Vanos son todos los intentos que ahora en Europa, como entonces en Roma, se hacen para sacar avante naciones atascadas, eliminando de su dirección la inteligencia. En una tribu primigenia, aun en un pueblo saludable y simplemente bárbaro, fuera acaso eficaz el propósito, pero en sociedades muy viejas no es la pretendida simplificación de las cuestiones y los métodos la receta mejor.
Conviene dar nombre a esa forma de intelectualidad que es ingrediente esencial del político. Llamémosla intuición histórica. En rigor, con que poseyese ésta le bastaría. Pero es muy poco verosímil que pueda darse en una mente sin haber sido previamente aguzada por otras formas de inteligencia ajenas por completo a la política. César, mientras pasa en su litera los Alpes, compone un tratado de Analogía, como Mirabeau escribe en la prisión una Gramática, y Napoleón, en su tienda de campaña, sobre la nieve rusa, el minucioso Reglamento de la Comedia Francesa. Yo siento mucho que la veracidad me obligue a decir que no creeré jamás en las dotes de un político de quien no haya oído cosa parecida. ¿Por qué? Muy sencillo. Esas creaciones suplementarias y superfluas son síntoma inequívoco de que esos hombres sentían fruición intelectual. Cuando una mente se goza en su propio ejercicio y al audaz obligado añade el lujoso brinco —como el músculo del adolescente que complica la marcha con el salto por pura delicia de gozar su propia elasticidad—, es que posee su pleno desarrollo, que es capaz de todas las penetraciones contemplativas.
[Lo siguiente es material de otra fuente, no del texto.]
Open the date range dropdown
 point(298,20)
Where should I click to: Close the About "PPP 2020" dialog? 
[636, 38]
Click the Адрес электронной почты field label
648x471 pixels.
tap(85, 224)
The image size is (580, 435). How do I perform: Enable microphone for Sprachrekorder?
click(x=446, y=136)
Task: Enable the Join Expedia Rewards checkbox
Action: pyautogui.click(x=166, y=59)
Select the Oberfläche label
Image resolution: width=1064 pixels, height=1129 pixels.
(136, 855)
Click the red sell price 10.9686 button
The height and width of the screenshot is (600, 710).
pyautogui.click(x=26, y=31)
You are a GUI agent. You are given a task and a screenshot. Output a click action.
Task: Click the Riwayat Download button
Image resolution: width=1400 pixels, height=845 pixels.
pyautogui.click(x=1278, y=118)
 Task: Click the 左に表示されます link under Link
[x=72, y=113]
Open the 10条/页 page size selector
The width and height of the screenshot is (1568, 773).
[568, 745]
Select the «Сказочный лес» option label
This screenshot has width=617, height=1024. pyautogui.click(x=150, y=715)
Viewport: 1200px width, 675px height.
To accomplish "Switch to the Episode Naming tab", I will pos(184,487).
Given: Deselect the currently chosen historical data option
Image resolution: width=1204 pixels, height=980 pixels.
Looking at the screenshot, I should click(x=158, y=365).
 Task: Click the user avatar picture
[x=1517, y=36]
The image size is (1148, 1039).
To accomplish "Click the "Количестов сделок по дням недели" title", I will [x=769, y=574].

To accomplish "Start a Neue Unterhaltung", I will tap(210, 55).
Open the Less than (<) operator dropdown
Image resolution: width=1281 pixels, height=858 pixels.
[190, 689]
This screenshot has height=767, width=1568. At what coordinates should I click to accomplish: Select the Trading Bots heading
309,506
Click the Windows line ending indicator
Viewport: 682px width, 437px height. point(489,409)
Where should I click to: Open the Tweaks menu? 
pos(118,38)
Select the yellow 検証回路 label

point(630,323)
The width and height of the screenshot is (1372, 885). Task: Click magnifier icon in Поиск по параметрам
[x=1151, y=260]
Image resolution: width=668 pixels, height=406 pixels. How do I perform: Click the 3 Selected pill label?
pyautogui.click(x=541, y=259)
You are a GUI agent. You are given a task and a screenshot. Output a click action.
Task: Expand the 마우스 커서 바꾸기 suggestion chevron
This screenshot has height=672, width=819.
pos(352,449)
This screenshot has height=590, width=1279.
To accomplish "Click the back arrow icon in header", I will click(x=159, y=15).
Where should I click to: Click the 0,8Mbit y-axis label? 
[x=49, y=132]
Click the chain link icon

No se pretenda excluir del político la teoría; la visión puramente intelectual. A la acción, tiene en él que preceder una prodigiosa contemplación: sólo así será una fuerza dirigida y no un estúpido torrente que bate dañino los fondos del valle. Lindamente lo dijo, hace cinco siglos, el maestro Leonardo: La teoría è il capitano e la prattica sono i soldati.